Rep. Salceda gave a Power Point presentation about agriculture, financing, recovery, budget and appropriations, but he fast-forwarded a number of slides because he wanted to explain the tax reforms of the Duterte administration.  He made perplexing statements: “If you tax the rich, you’ll hurt the poor.  This country subsidizes the rich…you have to return [the money from taxes] to the poor. …Tax the rich and transfer it to the poor…the rich don’t pay as much as they should…. The more you are regulated, the more profitability…”

As I quote Rep. Salceda, I do not mean to take his statements out of context and turn them into bullets that hit you between the eyes.  During the open forum that followed, I said that he was being downright subversive, talking about “inequality” which implies an infirmed distribution of wealth.  If we were still in the 1960’s, he would surely be branded a Communist and thrown in jail.  He gave me a stern look but did not object to what I said.

He spoke in praise of the OFWs who he said are no longer splurging on “made in China” things but investing heavily the education of their progeny after which they spend for insurance, housing, and entrepreneurial activities. As we know, OFWs have been contributing to the economic stability of our country.

Rep. Salceda also said that he has authored a bill  “ to liberate farmers” from burdensome loans of the Land Bank.  Then he disparaged those who have been placed in charge of the Department of Agriculture for not doing anything.

Before Rep.
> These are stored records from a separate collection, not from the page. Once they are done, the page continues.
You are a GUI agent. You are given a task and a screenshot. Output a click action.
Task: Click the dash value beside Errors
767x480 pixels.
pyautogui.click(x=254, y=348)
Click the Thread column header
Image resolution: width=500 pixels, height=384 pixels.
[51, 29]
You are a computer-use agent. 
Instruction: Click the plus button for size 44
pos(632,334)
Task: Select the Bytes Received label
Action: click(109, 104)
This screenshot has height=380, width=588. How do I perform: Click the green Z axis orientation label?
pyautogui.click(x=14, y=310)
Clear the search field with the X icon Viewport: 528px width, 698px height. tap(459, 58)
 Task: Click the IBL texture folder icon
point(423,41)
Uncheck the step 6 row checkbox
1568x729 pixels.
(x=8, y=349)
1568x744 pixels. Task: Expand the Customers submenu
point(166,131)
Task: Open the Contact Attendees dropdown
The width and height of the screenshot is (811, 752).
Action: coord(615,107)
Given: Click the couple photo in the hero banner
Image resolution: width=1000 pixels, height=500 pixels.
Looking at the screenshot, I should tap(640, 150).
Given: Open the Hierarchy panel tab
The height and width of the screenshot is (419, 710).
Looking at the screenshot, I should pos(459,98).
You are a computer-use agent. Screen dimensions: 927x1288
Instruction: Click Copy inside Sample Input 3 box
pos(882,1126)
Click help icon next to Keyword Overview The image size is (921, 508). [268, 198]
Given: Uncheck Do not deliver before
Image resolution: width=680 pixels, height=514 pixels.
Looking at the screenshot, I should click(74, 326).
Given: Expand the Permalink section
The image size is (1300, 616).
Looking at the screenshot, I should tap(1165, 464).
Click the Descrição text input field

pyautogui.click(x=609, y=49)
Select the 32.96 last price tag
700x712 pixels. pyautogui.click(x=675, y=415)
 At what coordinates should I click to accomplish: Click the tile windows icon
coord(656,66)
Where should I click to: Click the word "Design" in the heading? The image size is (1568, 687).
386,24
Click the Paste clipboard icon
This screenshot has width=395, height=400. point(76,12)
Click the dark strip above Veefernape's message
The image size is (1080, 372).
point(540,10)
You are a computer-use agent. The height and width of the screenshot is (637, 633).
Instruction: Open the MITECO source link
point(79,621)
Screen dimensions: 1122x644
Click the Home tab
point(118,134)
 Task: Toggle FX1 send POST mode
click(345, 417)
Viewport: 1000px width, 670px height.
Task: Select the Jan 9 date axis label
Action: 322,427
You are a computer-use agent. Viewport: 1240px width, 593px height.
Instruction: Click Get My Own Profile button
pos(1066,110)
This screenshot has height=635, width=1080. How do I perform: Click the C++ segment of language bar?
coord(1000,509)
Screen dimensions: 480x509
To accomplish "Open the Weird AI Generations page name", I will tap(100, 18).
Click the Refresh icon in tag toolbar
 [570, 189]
Joey Salceda arrived, the members of this Tuesday group shared information about their own projects.  Princess Kumala Elardo of Patikul said their “from armalites to ipads” projects have converted what used to be a “no man’s land” to a blossoming economic zone.  One of their main products is “suling suling,” coffee grown in Sulu. They now supply URC and Ecostores in the National Capital Region. A Filipina expat from Germany brought samples of her products. She has several hectares of the world’s smallest cucumber; a single plant is productive for ten years.    She sells them raw and also processes them into pickles, prunes, and cosmetics.  Quietly powerful, Filipinas are creative and enterprising.

An Australian spoke about plantation forests which “take pressure off the native forests” because these can be harvested after ten years, exported or sold to the domestic market. However, communities have to be organized around plantation forests to assure that market demands are met. Plantation forests are ideal for reforestation.

Mr. Gonzalo Catan talked about the benefits of green charcoal manufactured by his company, Mapecon.  Another member explained how important professional managers are to small farmers and the use of environment-friendly bamboo and cacahuate to combat soil erosion. The cultural heritage of wine was the concern of yet another member who is promoting tuba, basi, and other native brews.

Mr. Ernesto Ordoñez former lynchpin of an anti- agricultural smuggling team, is currently working on a water map of the Philippines.  He was assigned to welcome the ineffable Rep. Joey Salceda and he did so by quoting from the Bible, Corinthian 1:3: “I thank God for you.”